Les réfugiés et les demandeurs d'asiles devraient voir leurs droits respectifs garantis. S'ils ont le droit de fuir pour sauver leur vie, on devrait également leur donner le droit d'avoir accès à l'asile dans le pays d'arrivée. En outre, tous les autres droits de protection devraient être appliqués. Le droit de libre circulation et le droit au travail doivent être appliqués et ultérieurement étendus. Les gouvernements devraient protéger ceux qui fuient les violences, les persécutions et les discriminations. Au cours des années, les Etats ont élargi le concept de réfugié afin de répondre au défi actuel, et la législation internationale a elle aussi changé, en assurant une plus grande protection aux personnes contraintes de fuir. Malheureusement, l'attitude actuelle de nombreux gouvernements apparaît contraire à ces décisions, même si les Etats ont quoi qu'il en soit l'obligation d'assurer une protection aux personnes en fuite.

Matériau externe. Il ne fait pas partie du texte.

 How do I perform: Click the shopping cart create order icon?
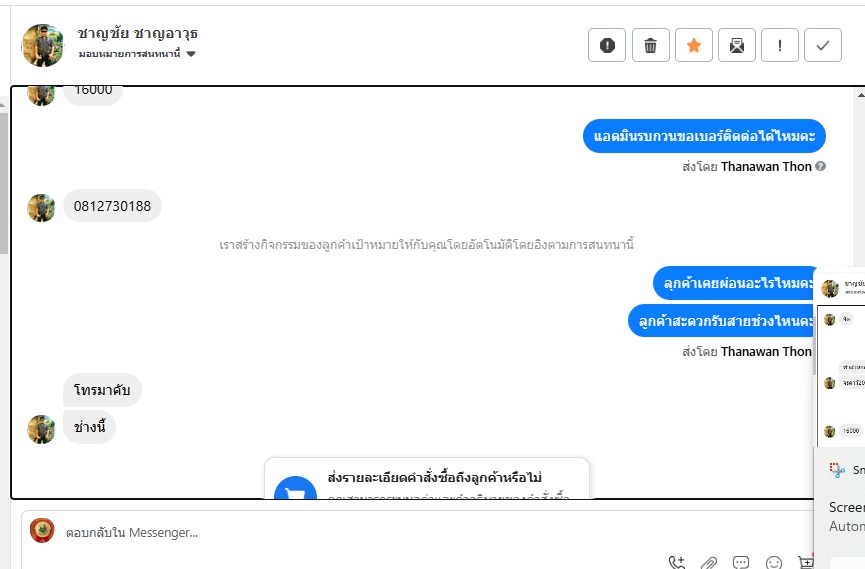pyautogui.click(x=806, y=562)
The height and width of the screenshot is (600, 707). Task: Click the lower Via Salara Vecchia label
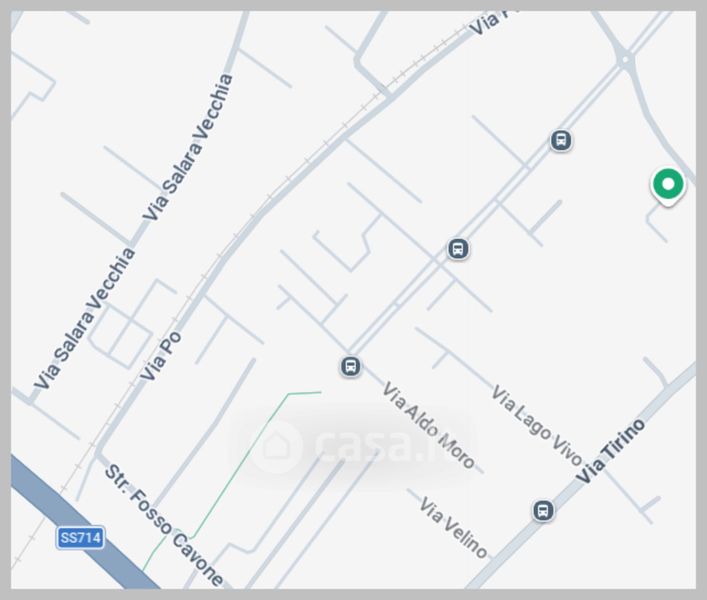(84, 318)
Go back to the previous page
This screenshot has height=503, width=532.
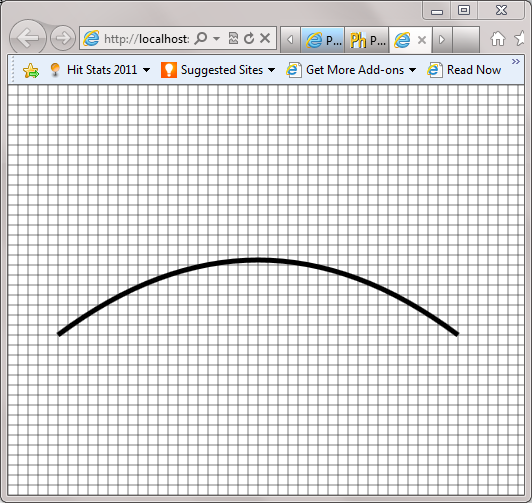pos(28,38)
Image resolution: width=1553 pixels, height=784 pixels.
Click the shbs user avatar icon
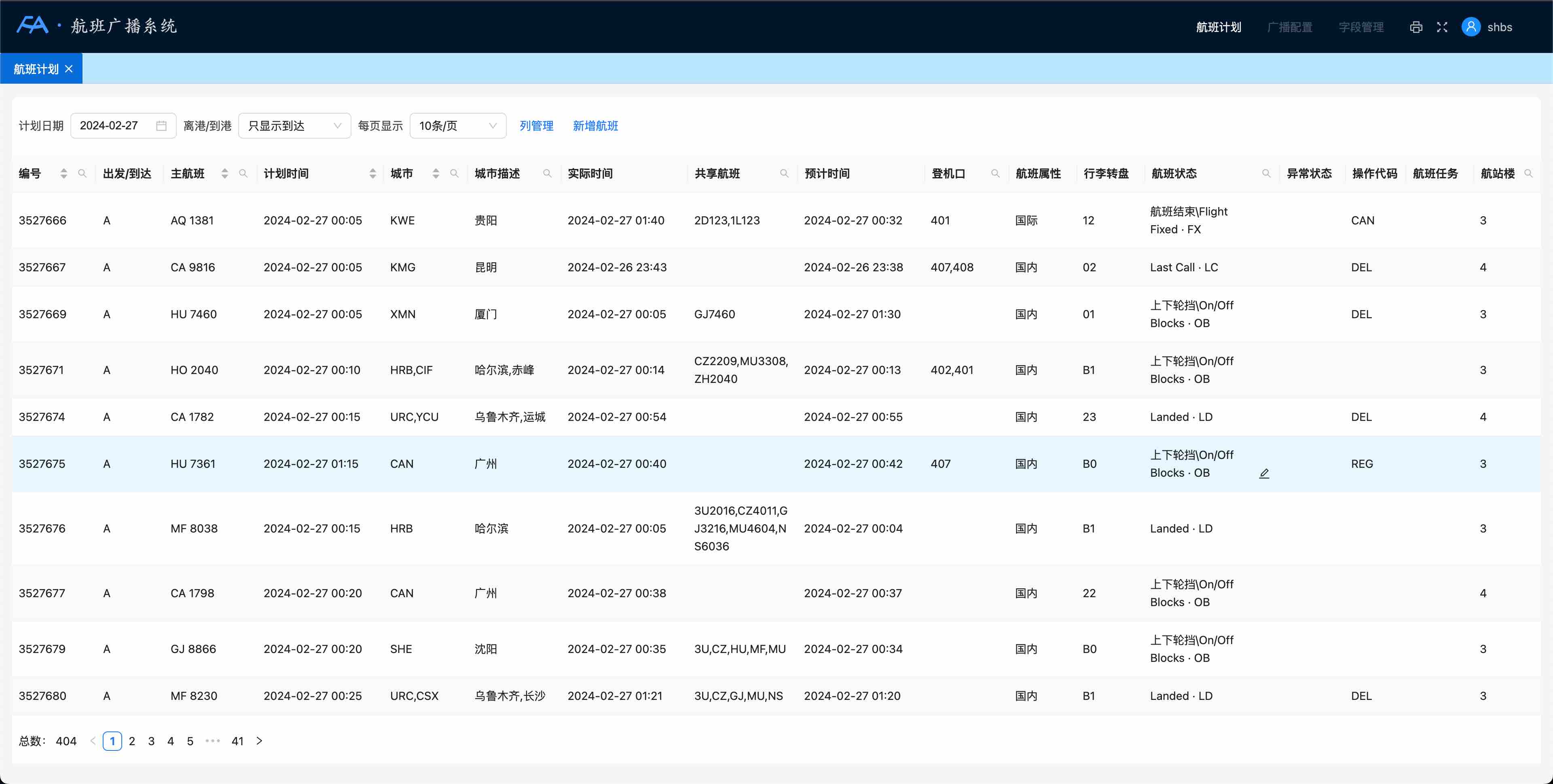pos(1471,27)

Sauver des vies humaines, en restituant la dignité, en offrant une espérance et en apportant des réponses sociales et communautaires, est étroitement lié aux valeurs morales et à la vision chrétienne. Cette interaction avec la présence des réfugiés, des demandeurs d'asile et des personnes déracinées de force pourrait conduire à un renouveau ultérieur de l'Eglise, qui nous poussera hors de notre univers familier, vers l'inconnu, en mission, pour rendre témoignage du Seigneur. « Nous devons tous avoir le courage de ne pas détourner notre regard des réfugiés et des personnes déplacées de force, afin de permettre à leurs visages de pénétrer dans nos cœurs et les accueillir dans notre monde. Si nous savons écouter leurs espoirs et leur désespoir, nous comprendrons les sentiments qui les habitent » (op. cit., n. 120). La visite du Saint-Père pourrait être un nouveau début pour nous tous.